* _TO BE DONE_
Answer these from the commentary on Stephen Harper:
(a) How large is the tax cut for large corporations that the commentary says will take effect if the Harperites win?
(b) Spending on which event is the subject of the latest mid-election revelations?
(c) Who apologized after Sheila Fraser's praise of Liberal financial activities was quoted about Harperite work?

* _EXCERPT PROVIDED_
Stephen Harper repeatedly said there was no tax cut for corporations in the latest budget (before Parliament closed for the election). That was not the point. A six billion dollar tax cut for the large corporations will come into effect if the Harperites win government.
Those cuts need not come into effect. And so, in fact, the Harperites are giving large corporations a six billion dollar tax cut.
Lying flagrantly, Stephen Harper insisted his Party is not in contempt of Parliament when it is so without question.
On the matter of the Harperites refusing to provide spending information (one of the bases of the contempt ruling) Harper said his agents gave all information – a statement which is simply not true.
Perhaps most important of all, he denied the fundamental facts of parliamentary government, insisting that “Canadians” believe the Party with the most votes must govern. What he argued, in fact, is a denial of the democratic parliamentary system. In short, he lied.
This morning on an open line show a caller claimed his statement that the Canadian Labour Congress endorses his budget is an outright lie.
Those are five random examples. Random, I say, because one would need a script of the debate to count up the number of times Stephen Harper lied outright or manipulated facts to convey falsehoods.
He didn’t disable his opponents by superior argument. He disabled the whole debate by using persistent falsehood and near falsehood.
The latest, mid-election flurry of revelations of misdoing concerns expenditures on the G20 Summit. Allegations are of misleading Parliament by the Harperites (words for ‘lying to Parliament’?), misallocation of huge amounts of money, insider indulgences of Roman proportions. All that through “leaks” of a forthcoming Report by the Auditor General Sheila Fraser.
In Ottawa, Harperite insider John Baird has spoken with apparent confident authority about what is contained in the confidential Report. How can he do so? Who gave him copies of the Report? Did Sheila Fraser? Stephen Harper (characteristically) is avoiding responsibility … for as long as he can.
Canadians must ask how many such seamy revelations are waiting for an opening of the secrecy-bound activities of the Harperites? They must ask the question.
Meanwhile, almost unnoticed, it has been revealed the Harperites took words of praise Sheila Fraser wrote about Liberal financial activities and quoted them about Harperite “work”. Sheila Fraser is apparently upset! Stockwell Day apologized profusely. But the question remains – who did that piece of chicanery? Did Stephen Harper order it? Can the Harperites be trusted on any matter whatever?
The conclusions which I have come to are quite clear. I believe Stephen Harper is more comfortable lying than telling the truth. I believe he is a psychopathic liar – which means I believe he will lie (and follow up his lies) in any way he can to gain his ends and aggrandize his position.

* _STORED ROWS_

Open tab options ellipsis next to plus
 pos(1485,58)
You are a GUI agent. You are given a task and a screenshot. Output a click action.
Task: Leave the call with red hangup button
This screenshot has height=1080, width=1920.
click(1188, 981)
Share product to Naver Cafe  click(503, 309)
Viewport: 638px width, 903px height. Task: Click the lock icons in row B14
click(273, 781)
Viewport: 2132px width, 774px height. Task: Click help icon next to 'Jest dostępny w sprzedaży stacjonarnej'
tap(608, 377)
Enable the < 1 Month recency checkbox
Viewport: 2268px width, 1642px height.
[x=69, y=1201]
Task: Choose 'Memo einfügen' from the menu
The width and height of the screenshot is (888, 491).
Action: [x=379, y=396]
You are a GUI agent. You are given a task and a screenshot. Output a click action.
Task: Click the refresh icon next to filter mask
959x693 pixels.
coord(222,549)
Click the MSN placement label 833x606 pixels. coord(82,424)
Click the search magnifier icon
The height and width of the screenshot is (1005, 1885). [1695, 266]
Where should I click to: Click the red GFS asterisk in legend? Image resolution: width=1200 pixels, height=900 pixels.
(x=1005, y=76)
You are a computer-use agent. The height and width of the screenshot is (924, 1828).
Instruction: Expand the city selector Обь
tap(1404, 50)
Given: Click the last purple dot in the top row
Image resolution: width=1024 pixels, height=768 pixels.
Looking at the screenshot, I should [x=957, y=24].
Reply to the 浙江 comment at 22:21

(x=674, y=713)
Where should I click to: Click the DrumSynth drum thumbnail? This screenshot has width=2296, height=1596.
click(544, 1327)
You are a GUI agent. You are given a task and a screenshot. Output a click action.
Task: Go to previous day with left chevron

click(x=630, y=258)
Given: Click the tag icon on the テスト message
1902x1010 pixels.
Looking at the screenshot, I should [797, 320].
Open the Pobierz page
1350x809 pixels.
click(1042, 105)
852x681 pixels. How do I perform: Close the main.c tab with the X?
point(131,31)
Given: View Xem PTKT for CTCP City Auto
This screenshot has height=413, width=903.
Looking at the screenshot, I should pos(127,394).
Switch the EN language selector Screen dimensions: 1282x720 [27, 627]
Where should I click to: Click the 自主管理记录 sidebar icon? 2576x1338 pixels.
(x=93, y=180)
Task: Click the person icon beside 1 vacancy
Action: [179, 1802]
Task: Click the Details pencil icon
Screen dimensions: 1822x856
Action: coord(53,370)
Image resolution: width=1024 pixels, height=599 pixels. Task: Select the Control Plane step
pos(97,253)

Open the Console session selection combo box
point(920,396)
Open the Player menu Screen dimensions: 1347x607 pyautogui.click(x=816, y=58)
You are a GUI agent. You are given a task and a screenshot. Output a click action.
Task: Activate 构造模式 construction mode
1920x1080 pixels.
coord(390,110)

* _TASK OUTPUT_
(a) Six billion dollars
(b) The G20 Summit
(c) Stockwell Day